Kern der Reform ist ein erweitertes Leistungsangebot in Apotheken. Künftig sollen dort zusätzliche Vorsorge- und Früherkennungsuntersuchungen möglich sein, etwa zu Herz-Kreislauf-Erkrankungen, Diabetes oder Angeboten rund um das Rauchen. Apotheken können damit stärker als bisher in der Prävention ansetzen und Risiken identifizieren, bevor es zu manifesten Erkrankungen kommt.
Auch im Impfbereich werden die Kompetenzen ausgeweitet. Neben den bereits etablierten Grippe- und Corona-Impfungen dürfen Apotheken künftig alle Schutzimpfungen mit sogenannten Totimpfstoffen anbieten, darunter etwa Tetanus. Ergänzend werden Blutabnahmen erlaubt, etwa um Medikamentenwirkungen zu kontrollieren. Damit rücken Apotheken näher an klassische ärztliche Tätigkeitsfelder heran, ohne diese vollständig zu ersetzen.

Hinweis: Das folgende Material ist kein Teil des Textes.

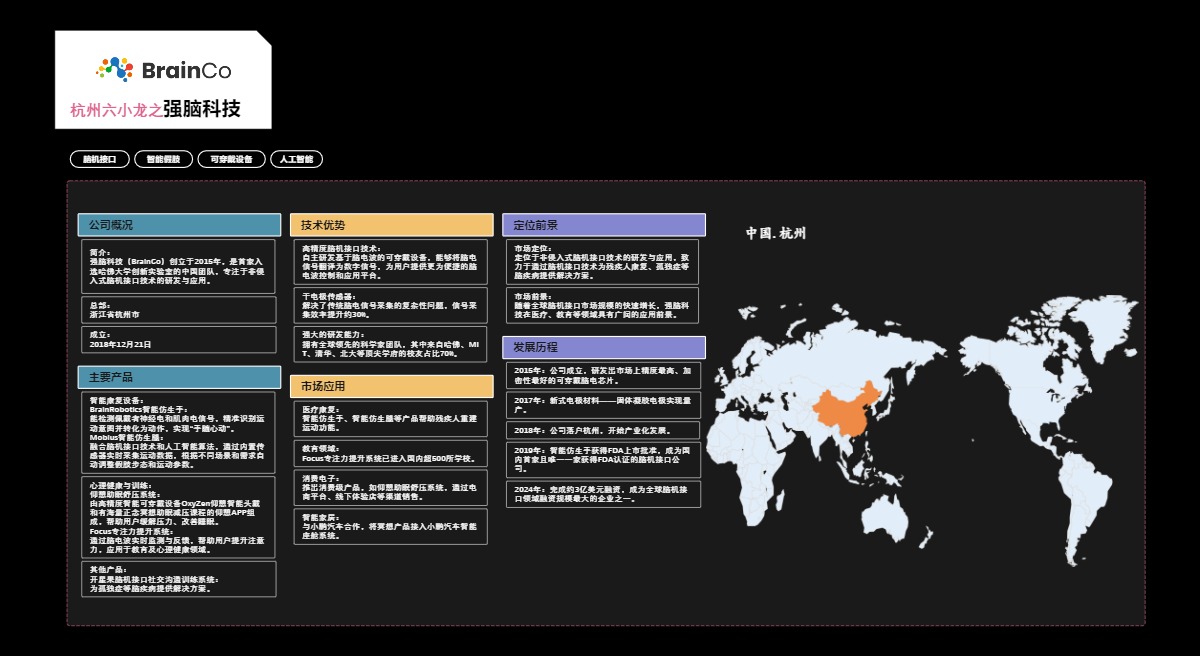This screenshot has height=656, width=1200.
Task: Select the 干电极传感器 technology box
Action: 391,305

Besonders sensibel ist die neue Möglichkeit, in eng begrenzten Fällen verschreibungspflichtige Medikamente ohne ärztliche Verordnung abzugeben. Erlaubt ist künftig die einmalige Ausgabe der kleinsten Packungsgröße auf Selbstzahlerbasis, wenn ein Arzneimittel seit längerem eingenommen wird und die Fortführung der Therapie keinen Aufschub erlaubt. Die Regelung soll Versorgungslücken schließen, etwa wenn ein Rezept nicht rechtzeitig vorliegt, und bleibt zugleich strikt begrenzt, um Missbrauch zu vermeiden.